### Goal of the exercise
Go through the data below and return each line where the string "agent" appears.

### Data for review ###

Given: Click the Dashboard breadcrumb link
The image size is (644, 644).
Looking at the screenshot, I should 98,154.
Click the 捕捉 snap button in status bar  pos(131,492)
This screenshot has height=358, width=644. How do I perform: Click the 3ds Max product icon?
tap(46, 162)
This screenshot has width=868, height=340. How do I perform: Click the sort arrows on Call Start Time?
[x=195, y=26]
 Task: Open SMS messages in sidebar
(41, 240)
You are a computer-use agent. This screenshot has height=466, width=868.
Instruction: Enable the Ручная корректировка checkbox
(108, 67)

###
### Data for review ###

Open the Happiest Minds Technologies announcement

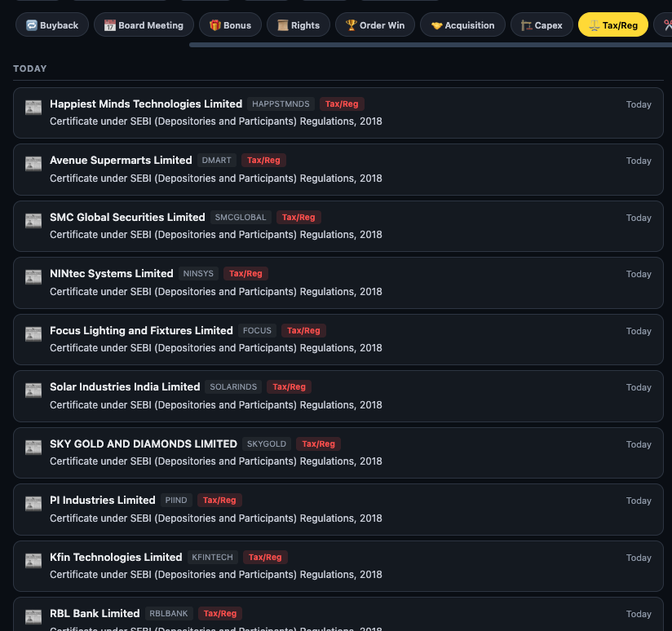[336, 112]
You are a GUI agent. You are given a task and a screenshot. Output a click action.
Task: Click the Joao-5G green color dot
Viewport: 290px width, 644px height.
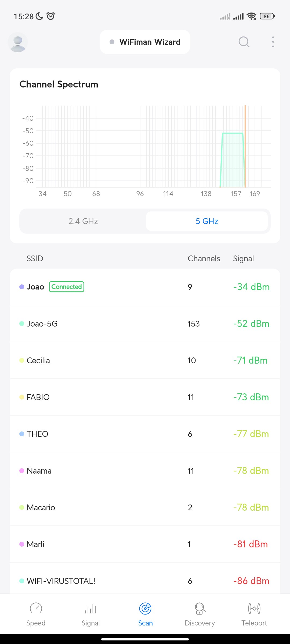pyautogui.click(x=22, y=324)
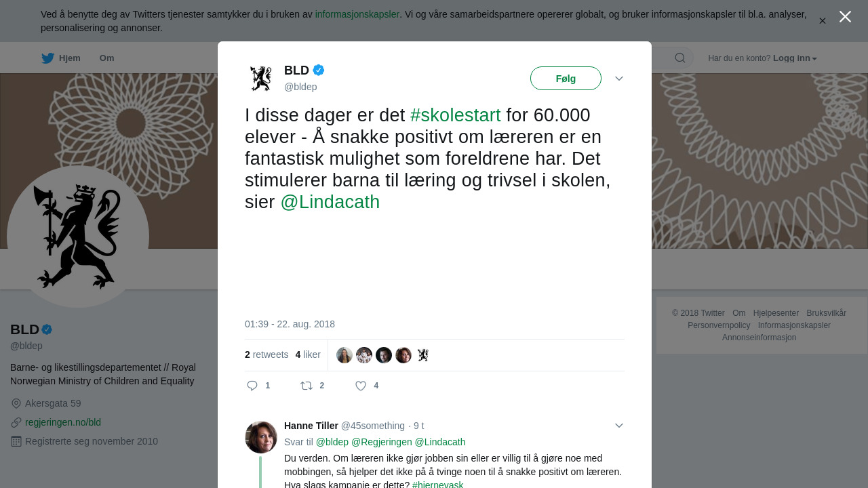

###

### Response box
You are a computer-use agent. This screenshot has height=466, width=868.
You are a GUI agent. You are given a task and a screenshot. Output a click action.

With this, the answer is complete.